* _Exercise aim_: Copy out every line of the listing below word for word, leaving out the pictures.

* _Input for this task_:
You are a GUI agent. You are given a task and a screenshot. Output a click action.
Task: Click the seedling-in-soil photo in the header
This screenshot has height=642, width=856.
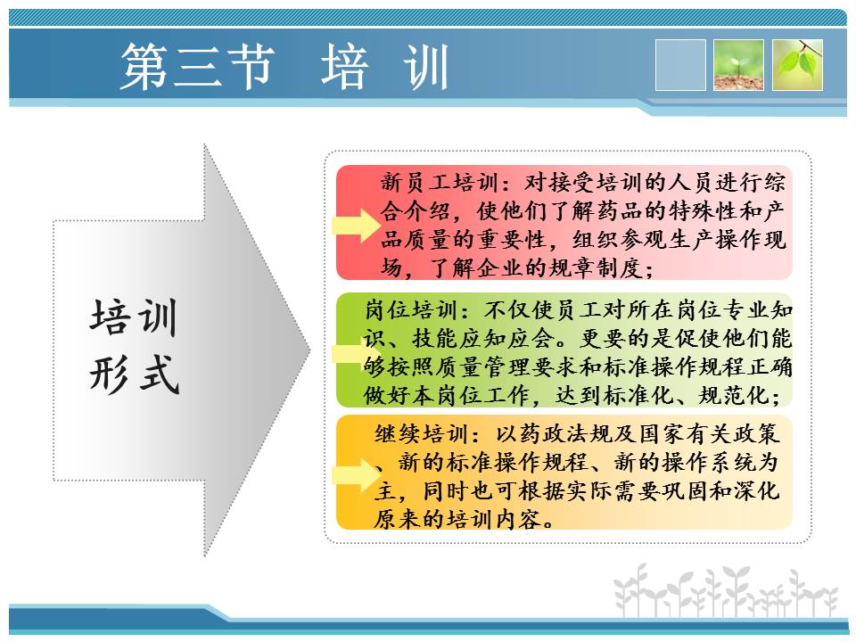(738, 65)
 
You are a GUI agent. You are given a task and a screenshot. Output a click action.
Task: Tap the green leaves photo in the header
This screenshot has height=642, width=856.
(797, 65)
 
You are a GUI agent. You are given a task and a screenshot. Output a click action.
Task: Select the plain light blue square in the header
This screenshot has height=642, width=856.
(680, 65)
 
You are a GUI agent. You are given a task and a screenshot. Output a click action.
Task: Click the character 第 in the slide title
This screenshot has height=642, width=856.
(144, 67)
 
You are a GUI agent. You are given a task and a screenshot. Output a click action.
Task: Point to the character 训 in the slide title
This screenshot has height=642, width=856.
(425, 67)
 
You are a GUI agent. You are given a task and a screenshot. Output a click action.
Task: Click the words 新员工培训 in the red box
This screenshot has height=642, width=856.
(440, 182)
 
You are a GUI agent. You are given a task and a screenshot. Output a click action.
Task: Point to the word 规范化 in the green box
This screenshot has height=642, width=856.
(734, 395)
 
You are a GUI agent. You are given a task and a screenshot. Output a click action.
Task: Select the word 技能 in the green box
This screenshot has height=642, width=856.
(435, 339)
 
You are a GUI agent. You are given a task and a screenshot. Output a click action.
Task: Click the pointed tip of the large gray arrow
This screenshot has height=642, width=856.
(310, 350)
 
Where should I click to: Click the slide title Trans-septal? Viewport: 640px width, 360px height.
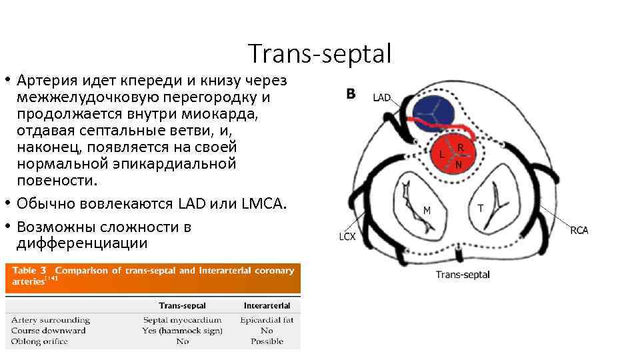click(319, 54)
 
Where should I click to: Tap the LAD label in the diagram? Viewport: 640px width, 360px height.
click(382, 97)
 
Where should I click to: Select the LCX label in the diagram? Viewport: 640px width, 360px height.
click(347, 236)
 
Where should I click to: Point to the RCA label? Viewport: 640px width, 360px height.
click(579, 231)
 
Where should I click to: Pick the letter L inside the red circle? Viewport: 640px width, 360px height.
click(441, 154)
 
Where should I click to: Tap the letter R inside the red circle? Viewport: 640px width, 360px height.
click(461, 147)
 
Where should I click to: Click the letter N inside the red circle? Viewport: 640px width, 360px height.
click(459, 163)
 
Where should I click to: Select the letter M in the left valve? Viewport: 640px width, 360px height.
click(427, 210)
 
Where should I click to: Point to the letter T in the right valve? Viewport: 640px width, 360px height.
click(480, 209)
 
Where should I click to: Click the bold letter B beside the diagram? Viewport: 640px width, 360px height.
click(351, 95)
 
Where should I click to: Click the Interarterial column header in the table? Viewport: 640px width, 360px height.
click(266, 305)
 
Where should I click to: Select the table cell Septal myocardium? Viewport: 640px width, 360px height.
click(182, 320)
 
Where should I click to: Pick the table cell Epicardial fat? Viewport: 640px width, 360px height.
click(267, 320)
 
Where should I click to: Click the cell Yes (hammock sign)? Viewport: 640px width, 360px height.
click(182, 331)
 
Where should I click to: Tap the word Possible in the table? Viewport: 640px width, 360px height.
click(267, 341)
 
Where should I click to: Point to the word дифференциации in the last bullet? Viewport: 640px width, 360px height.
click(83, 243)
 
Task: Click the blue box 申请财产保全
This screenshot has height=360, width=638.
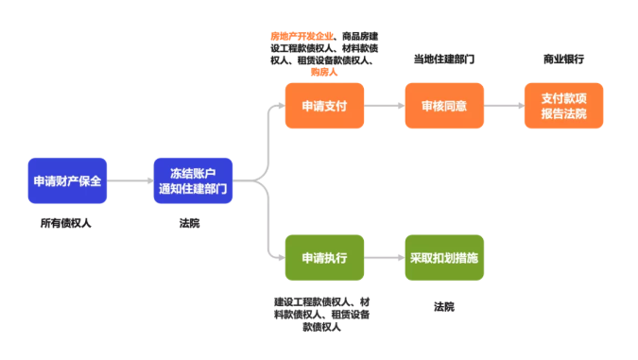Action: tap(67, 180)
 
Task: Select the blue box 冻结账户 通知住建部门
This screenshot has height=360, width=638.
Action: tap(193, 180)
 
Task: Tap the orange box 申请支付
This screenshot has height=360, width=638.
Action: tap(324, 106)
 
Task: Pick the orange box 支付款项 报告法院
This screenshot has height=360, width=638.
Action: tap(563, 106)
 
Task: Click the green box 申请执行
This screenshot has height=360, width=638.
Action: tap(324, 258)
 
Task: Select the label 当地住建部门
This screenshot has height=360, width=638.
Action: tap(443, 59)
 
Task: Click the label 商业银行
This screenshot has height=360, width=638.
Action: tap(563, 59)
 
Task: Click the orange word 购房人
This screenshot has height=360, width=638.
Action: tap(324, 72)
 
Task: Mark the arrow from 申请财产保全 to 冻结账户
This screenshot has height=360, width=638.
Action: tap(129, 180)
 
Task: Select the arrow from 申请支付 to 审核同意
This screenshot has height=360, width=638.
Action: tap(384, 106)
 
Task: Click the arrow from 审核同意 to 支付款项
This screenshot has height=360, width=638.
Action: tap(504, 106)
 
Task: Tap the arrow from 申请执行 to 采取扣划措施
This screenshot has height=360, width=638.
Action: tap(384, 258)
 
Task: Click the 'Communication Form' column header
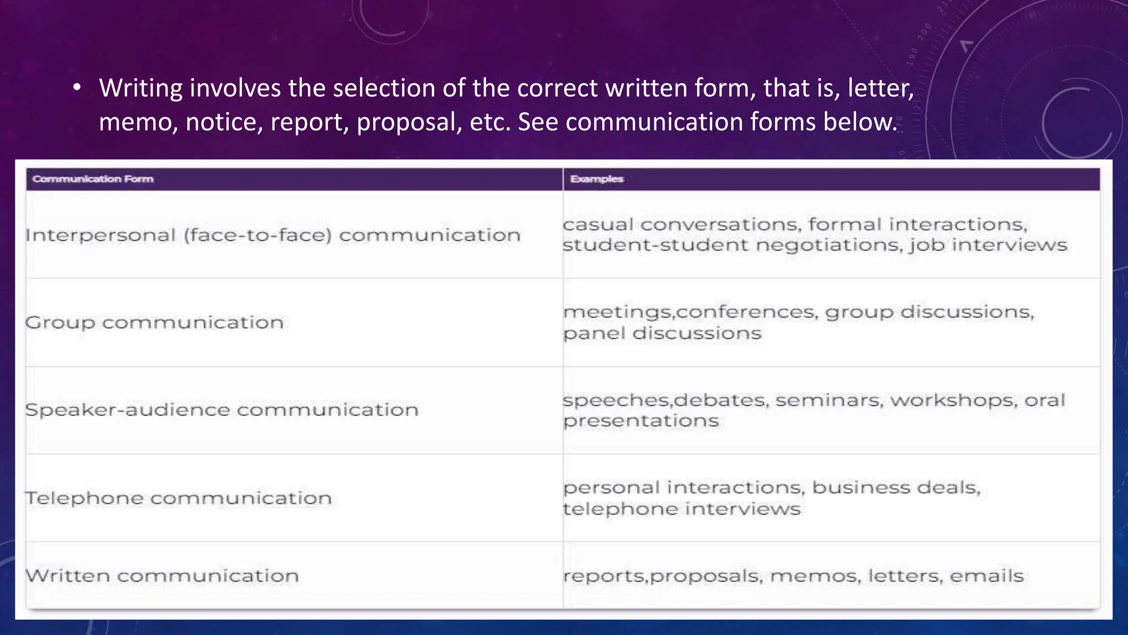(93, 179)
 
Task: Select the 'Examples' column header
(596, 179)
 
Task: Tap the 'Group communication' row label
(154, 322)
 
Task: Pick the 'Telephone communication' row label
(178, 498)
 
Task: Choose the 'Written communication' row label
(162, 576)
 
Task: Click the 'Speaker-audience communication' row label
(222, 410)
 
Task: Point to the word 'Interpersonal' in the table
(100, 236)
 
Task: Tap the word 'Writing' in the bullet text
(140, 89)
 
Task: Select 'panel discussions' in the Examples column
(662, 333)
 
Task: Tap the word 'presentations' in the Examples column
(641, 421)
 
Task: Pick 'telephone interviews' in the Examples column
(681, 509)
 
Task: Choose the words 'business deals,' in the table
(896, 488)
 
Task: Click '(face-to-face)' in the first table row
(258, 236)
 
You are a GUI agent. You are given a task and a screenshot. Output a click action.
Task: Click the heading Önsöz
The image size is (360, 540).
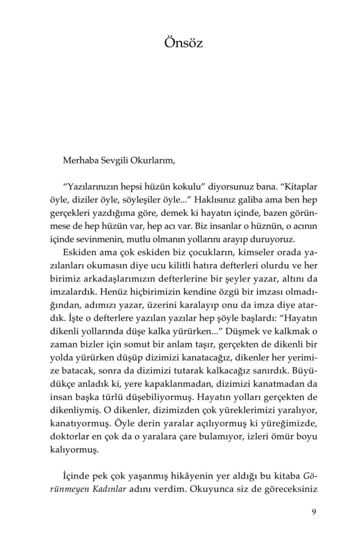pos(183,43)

* _Full output_:
You are a GUI agent. You are given a task and a screenshot. Output a click action.
Task: Click the seedling-in-soil photo in the header
This screenshot has height=642, width=856.
(738, 65)
 
You are a GUI agent. You are given a task and a screenshot. Output a click action.
Task: Tap the green leaves photo in the header
This screenshot has height=642, width=856.
(797, 65)
 
You are a GUI agent. You are given a task and a screenshot. Output a click action.
Task: Select the plain light blue square in the header
This screenshot has height=642, width=856.
(680, 65)
 
You are a GUI agent. You are given a task and a screenshot. Output a click action.
Task: Click the character 第 in the slide title
This screenshot has height=642, width=856.
(144, 67)
 
You are a GUI agent. You are given a task and a screenshot. Output a click action.
Task: Point to the character 训 in the slide title
This screenshot has height=642, width=856.
(425, 67)
 
You are a GUI agent. You are given a task and a screenshot. Output a click action.
Task: Click the words 新员工培训 in the red box
This screenshot has height=642, width=856.
(440, 182)
 
You are a GUI agent. You are given a task and a screenshot. Output a click action.
Task: Point to the word 规范化 in the green box
This screenshot has height=642, width=856.
(734, 395)
 
You are a GUI agent. You are given a task and a screenshot. Output a click action.
Task: Select the word 技能 in the green box
This screenshot has height=642, width=856.
(435, 339)
 
You are a GUI agent. You are given a task and a screenshot. Output a click action.
Task: Click the pointed tip of the large gray arrow
This screenshot has height=642, width=856.
(310, 350)
 
Where should I click to: Click the slide title Trans-septal? Viewport: 640px width, 360px height.
click(319, 54)
 
Where should I click to: Tap the LAD label in the diagram? Viewport: 640px width, 360px height.
click(382, 97)
 
Where should I click to: Select the LCX label in the diagram? Viewport: 640px width, 360px height.
click(347, 236)
 
Where should I click to: Point to the RCA label? Viewport: 640px width, 360px height.
click(579, 231)
 
Where should I click to: Pick the letter L inside the red circle? Viewport: 640px width, 360px height.
click(441, 154)
 
Where should I click to: Tap the letter R inside the red circle? Viewport: 640px width, 360px height.
click(461, 147)
 
Where should I click to: Click the letter N inside the red circle? Viewport: 640px width, 360px height.
click(459, 163)
 
Where should I click to: Select the letter M in the left valve? Viewport: 640px width, 360px height.
click(427, 210)
 
Where should I click to: Point to the letter T in the right valve? Viewport: 640px width, 360px height.
click(480, 209)
 
Where should I click to: Click the bold letter B beside the diagram? Viewport: 640px width, 360px height.
click(351, 95)
 
Where should I click to: Click the Interarterial column header in the table? Viewport: 640px width, 360px height.
click(266, 305)
 
Where should I click to: Select the table cell Septal myocardium? Viewport: 640px width, 360px height.
click(182, 320)
 
Where should I click to: Pick the table cell Epicardial fat? Viewport: 640px width, 360px height.
click(267, 320)
 
Where should I click to: Click the cell Yes (hammock sign)? Viewport: 640px width, 360px height.
click(182, 331)
 
Where should I click to: Tap the word Possible in the table? Viewport: 640px width, 360px height.
click(267, 341)
 
Where should I click to: Point to the word дифференциации in the last bullet? Viewport: 640px width, 360px height.
click(83, 243)
 
Task: Click the blue box 申请财产保全
This screenshot has height=360, width=638.
Action: tap(67, 180)
 
Task: Select the blue box 冻结账户 通知住建部门
This screenshot has height=360, width=638.
Action: tap(193, 180)
 
Task: Tap the orange box 申请支付
This screenshot has height=360, width=638.
Action: tap(324, 106)
 
Task: Pick the orange box 支付款项 报告法院
This screenshot has height=360, width=638.
Action: tap(563, 106)
 
Task: Click the green box 申请执行
This screenshot has height=360, width=638.
Action: tap(324, 258)
 
Task: Select the label 当地住建部门
This screenshot has height=360, width=638.
Action: tap(443, 59)
 
Task: Click the label 商业银行
This screenshot has height=360, width=638.
Action: tap(563, 59)
 
Task: Click the orange word 购房人
This screenshot has height=360, width=638.
Action: tap(324, 72)
 
Task: Mark the arrow from 申请财产保全 to 冻结账户
This screenshot has height=360, width=638.
Action: tap(129, 180)
 
Task: Select the arrow from 申请支付 to 审核同意
This screenshot has height=360, width=638.
Action: tap(384, 106)
 
Task: Click the arrow from 审核同意 to 支付款项
This screenshot has height=360, width=638.
Action: tap(504, 106)
 
Task: Tap the arrow from 申请执行 to 采取扣划措施
This screenshot has height=360, width=638.
Action: tap(384, 258)
 
Task: Click the 'Communication Form' column header
(93, 179)
 
Task: Select the 'Examples' column header
(596, 179)
 
Task: Tap the 'Group communication' row label
(154, 322)
 
Task: Pick the 'Telephone communication' row label
(178, 498)
 
Task: Choose the 'Written communication' row label
(162, 576)
 
Task: Click the 'Speaker-audience communication' row label
(222, 410)
 
Task: Point to the word 'Interpersonal' in the table
(100, 236)
 
Task: Tap the word 'Writing' in the bullet text
(140, 89)
 
Task: Select 'panel discussions' in the Examples column
(662, 333)
 
Task: Tap the word 'presentations' in the Examples column
(641, 421)
 
Task: Pick 'telephone interviews' in the Examples column
(681, 509)
 
Task: Choose the words 'business deals,' in the table
(896, 488)
 
Task: Click '(face-to-face)' in the first table row
(258, 236)
 
You are a GUI agent. You are given a task and a screenshot. Output a click action.
Task: Click the heading Önsöz
The image size is (360, 540).
pos(183,43)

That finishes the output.